==== SELECTED TEXT

MONTHLY RANTINGS FROM GEORGE

 

      The 6th annual Dark Horse 40 is now officially in the books.  It's taken me half way through the month of August to attempt to recover from the 300-400 hours that went into this event.  I will say this was the first year I did not suffer post race depression, as one adventure melded into the next...first the 40, and during and after....a new puppy!

     5 weeks ago, I decided I had spent enough time mourning my last dog Barney, and thought since my daughter was home from college, and could offer "puppy" support, now would be the perfect time.

     WRONG!!!  I never had a puppy before, and now know that there's no such thing as a perfect time to own a puppy unless you live in a cabin with dirt floors, concrete furniture, cats that still have claws, and an infinite supply of 2 ply paper towels.

     If I had half the energy of this dog, I would be in Beijing right now competing in every event that the Olympics has to offer. 

     If I ate the same things that she's been eating in the yard, I'd be on the Travel Channel, giving Andrew Zimern a run for his money where he eats the weirdest things that would make most of us gag.

     If I could run as fast, and pee at the same time without getting it on me, I'd be in the Guiness Book of world records.

========
==== RECORDED DATA

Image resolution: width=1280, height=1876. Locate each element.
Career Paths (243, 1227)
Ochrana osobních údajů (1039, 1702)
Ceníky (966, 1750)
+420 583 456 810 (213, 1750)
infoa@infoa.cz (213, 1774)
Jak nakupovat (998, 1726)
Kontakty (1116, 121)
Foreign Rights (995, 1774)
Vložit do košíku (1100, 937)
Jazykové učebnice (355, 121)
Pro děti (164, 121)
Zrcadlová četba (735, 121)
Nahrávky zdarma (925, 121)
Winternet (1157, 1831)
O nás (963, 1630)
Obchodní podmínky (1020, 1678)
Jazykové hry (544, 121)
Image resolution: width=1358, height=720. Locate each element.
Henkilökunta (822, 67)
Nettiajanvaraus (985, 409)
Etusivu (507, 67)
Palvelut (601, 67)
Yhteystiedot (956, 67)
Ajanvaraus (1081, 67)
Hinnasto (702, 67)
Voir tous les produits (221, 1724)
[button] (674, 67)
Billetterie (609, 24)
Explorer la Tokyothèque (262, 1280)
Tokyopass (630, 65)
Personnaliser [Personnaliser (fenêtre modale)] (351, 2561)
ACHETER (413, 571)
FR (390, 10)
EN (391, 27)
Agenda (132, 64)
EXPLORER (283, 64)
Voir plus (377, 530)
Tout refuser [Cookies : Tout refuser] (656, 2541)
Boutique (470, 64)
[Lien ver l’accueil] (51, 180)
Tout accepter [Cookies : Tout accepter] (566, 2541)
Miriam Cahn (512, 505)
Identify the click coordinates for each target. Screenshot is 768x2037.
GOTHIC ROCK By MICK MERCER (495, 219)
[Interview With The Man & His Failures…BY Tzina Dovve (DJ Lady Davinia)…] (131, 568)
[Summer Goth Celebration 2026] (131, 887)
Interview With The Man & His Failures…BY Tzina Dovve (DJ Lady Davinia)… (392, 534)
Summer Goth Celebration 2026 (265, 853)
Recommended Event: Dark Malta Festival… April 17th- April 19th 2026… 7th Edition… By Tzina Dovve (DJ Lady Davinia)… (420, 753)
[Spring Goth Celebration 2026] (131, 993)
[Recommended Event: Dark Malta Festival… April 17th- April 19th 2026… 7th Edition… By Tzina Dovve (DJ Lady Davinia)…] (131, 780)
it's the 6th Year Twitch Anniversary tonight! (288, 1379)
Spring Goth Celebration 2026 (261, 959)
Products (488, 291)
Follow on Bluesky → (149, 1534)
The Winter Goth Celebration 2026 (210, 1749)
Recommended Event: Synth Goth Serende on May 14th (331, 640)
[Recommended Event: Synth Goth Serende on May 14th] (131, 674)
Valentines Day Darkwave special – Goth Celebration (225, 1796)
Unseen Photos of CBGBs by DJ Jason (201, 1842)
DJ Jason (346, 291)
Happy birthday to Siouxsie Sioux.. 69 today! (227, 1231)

========

SET TASK:
Can you write out the stretch of the monthly rant from "WRONG!!!  I never" through "most of us gag.", word for word?

REPLY:
WRONG!!!  I never had a puppy before, and now know that there's no such thing as a perfect time to own a puppy unless you live in a cabin with dirt floors, concrete furniture, cats that still have claws, and an infinite supply of 2 ply paper towels.

     If I had half the energy of this dog, I would be in Beijing right now competing in every event that the Olympics has to offer. 

     If I ate the same things that she's been eating in the yard, I'd be on the Travel Channel, giving Andrew Zimern a run for his money where he eats the weirdest things that would make most of us gag.